Cassidy had long since relaxed his hold on Mister White’s coat jacket. They faced. He mouthed, Christina. No sound. He didn’t believe he meant it but he knew no other name. “You mother f–”

“And do you know why? I’ll tell you why. In one sentence I can tell you why and you will be free of it without losing yourself. Would you like that, Cassidy? To know why and why again? Kill all doubt, murder every unanswered question. To end it.

“But it’s too late. See it’s soon the dawn and this was our last talk.”

Cassidy didn’t have to look. He couldn’t force his eyes off Mister White’s perfectly old young face. But he saw that the man’s skin was tinged with a pale city sunrise color. Cassidy saw his own nebulous shadow becoming definable on the canvas wall of the meat vender’s booth.

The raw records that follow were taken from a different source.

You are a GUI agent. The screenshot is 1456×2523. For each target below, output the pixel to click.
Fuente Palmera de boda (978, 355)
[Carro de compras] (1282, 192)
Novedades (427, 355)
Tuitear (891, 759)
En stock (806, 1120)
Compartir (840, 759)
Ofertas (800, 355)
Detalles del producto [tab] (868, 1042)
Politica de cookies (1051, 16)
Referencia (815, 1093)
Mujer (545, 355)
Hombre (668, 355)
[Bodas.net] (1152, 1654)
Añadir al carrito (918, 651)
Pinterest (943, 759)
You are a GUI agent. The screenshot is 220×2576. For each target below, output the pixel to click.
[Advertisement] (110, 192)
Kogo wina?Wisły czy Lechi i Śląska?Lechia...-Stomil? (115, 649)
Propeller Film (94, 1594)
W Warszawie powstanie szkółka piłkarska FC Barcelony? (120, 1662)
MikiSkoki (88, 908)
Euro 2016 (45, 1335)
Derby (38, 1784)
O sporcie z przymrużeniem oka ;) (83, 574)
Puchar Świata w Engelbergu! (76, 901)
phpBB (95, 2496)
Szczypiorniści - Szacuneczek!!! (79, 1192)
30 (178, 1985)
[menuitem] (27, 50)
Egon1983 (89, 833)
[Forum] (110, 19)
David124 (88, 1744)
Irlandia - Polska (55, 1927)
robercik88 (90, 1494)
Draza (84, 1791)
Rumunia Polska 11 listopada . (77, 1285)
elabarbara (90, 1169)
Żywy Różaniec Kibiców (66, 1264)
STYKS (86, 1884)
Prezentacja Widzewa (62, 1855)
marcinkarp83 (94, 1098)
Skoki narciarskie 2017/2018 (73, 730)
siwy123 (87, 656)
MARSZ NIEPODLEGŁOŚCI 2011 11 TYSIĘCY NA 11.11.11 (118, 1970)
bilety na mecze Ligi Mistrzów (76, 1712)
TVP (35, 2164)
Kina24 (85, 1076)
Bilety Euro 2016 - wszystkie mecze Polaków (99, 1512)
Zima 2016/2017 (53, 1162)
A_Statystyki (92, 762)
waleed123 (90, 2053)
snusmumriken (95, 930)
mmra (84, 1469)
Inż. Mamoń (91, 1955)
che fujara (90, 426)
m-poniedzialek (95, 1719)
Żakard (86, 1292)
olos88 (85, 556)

He let escape a long yell with spit in Mister White’s face, “No!”

“What?”

“Stop,” his voice was quiet, pleading.

“Cass?”

He looked and Christina was there. Her face was upset and full of concern. “Cass, stop what? Cassidy.”

He was stricken physically with the desire for her and the intense and total fear for himself that he might lose her someday, any day, today, now. It had never been so strong. Her tired eyes and messed up hair had never been so beautiful. Nothing ever had. Even the idea that he thought had been wasn’t now.

Cassidy started to cry, stopped. He thought of Her as long as he could stand to and said, “Christina, I don’t know.”